Na nota, a Amovin expressa “profundo repúdio” à decisão e afirma que a maioria dos vereadores optou por ignorar o sofrimento causado pelos fogos ruidosos, especialmente às pessoas com Transtorno do Espectro Autista (TEA), idosos, animais e pessoas com deficiência.
A associação também destacou que apenas o vereador Brenno Resende, autor do projeto, procurou a diretoria da entidade para entender as demandas da comunidade antes da votação. Segundo o documento, nenhum outro vereador procurou a associação para dialogar ou ouvir os relatos das famílias afetadas.
“É um ato de total descaso com a causa que defendemos”, diz a nota.
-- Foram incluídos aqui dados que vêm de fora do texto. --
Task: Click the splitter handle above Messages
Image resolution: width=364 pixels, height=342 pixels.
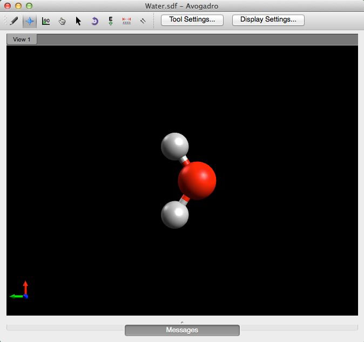Action: click(182, 322)
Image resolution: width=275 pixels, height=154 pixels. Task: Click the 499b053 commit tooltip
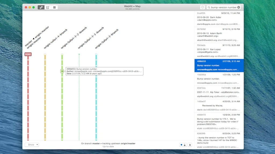(x=104, y=71)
A Amovin considera a decisão da Câmara um “lamentável retrocesso” e um indicativo da falta de sensibilidade dos representantes eleitos.
Ainda conforme o texto, a entidade reafirma seu compromisso com a defesa dos direitos das pessoas com deficiência e promete continuar lutando por leis que garantam o bem-estar de toda a sociedade, inclusive por medidas que protejam pessoas vulneráveis da exposição ao barulho causado pelos fogos com estampido.
A nota foi publicada oficialmente nesta quarta-feira (06) e gerou novas reações de apoio à entidade nas redes sociais.